SQL Server's Query Optimiser relies on statistics for providing a decent query plan. If the statistics are wrong, outdated or missing then you have little realistic hope of having queries that perform well. It is therefore important to appreciate how SQL Server maintains distribution statistics.
As part of our ongoing discussions comparing SQL Server to Oracle, Jonathan Lewis and I are going to be talking about statistics next. As usual with these talks, I don’t have a clue how things work in Oracle, so I’m looking forward to the education. But, I have something of a handle on how statistics work in SQL Server. As a touch stone for those attending or for future reference, here’s some information about statistics within SQL Server.
What are Statistics?
SQL Server’s query optimizer uses distribution statistics to determine how it’s going to satisfy your SQL query. These statistics represent the distribution of the data within a column, or columns. The Query Optimizer uses them to estimate how many rows will be returned from a query plan. With no statistics to show how the data is distributed, the optimizer has no way it can compare the efficiency of different plans and so will be frequently forced to simply scan the table or index.

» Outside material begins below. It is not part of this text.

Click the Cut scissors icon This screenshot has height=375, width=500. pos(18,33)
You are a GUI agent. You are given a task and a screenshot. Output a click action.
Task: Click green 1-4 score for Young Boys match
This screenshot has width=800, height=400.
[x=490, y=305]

Without statistics, it can’t possibly know if the column has the data you’re looking for without stepping through it. With statistics about the column, the optimizer can make much better choices about how it will access your data and use your indexes.
Distribution statistics are created automatically when you create an index. If you have enabled the automatic creation of statistics (the default setting of the AUTO_CREATE_STATISTICS database setting ) you’ll also get statistics created any time a column is referenced in a query as part of a filtering clause or JOIN criteria.
Data is measured two different ways within a single set of statistics, by density and by distribution.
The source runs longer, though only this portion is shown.